START Data excerpts

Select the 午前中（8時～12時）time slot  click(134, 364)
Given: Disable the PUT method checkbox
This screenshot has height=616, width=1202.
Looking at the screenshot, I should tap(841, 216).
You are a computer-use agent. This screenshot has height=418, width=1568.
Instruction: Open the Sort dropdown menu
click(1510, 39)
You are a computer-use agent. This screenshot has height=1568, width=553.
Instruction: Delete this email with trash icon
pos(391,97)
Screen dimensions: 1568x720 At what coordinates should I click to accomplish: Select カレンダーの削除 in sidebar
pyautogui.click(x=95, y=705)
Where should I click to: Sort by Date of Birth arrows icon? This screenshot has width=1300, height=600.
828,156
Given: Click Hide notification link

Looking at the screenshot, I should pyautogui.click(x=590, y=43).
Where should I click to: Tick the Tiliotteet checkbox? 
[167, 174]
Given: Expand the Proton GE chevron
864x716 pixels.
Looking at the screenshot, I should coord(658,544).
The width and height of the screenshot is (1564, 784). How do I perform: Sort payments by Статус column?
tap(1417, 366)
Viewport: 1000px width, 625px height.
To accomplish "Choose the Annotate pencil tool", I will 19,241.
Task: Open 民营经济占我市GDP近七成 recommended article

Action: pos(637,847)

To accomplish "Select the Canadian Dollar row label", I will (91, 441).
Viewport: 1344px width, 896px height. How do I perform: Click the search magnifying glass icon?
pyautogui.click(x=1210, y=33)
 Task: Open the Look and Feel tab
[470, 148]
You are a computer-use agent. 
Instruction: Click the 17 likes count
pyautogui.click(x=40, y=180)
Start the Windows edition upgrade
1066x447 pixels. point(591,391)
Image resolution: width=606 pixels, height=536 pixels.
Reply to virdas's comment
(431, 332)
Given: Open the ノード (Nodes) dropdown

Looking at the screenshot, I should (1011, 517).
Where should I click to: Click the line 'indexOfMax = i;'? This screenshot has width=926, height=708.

END Data excerpts

Work instructions
Show, from the listing above, each line that contains the word "will".

Task output
To accomplish "Choose the Annotate pencil tool", I will 19,241.
To accomplish "Select the Canadian Dollar row label", I will (91, 441).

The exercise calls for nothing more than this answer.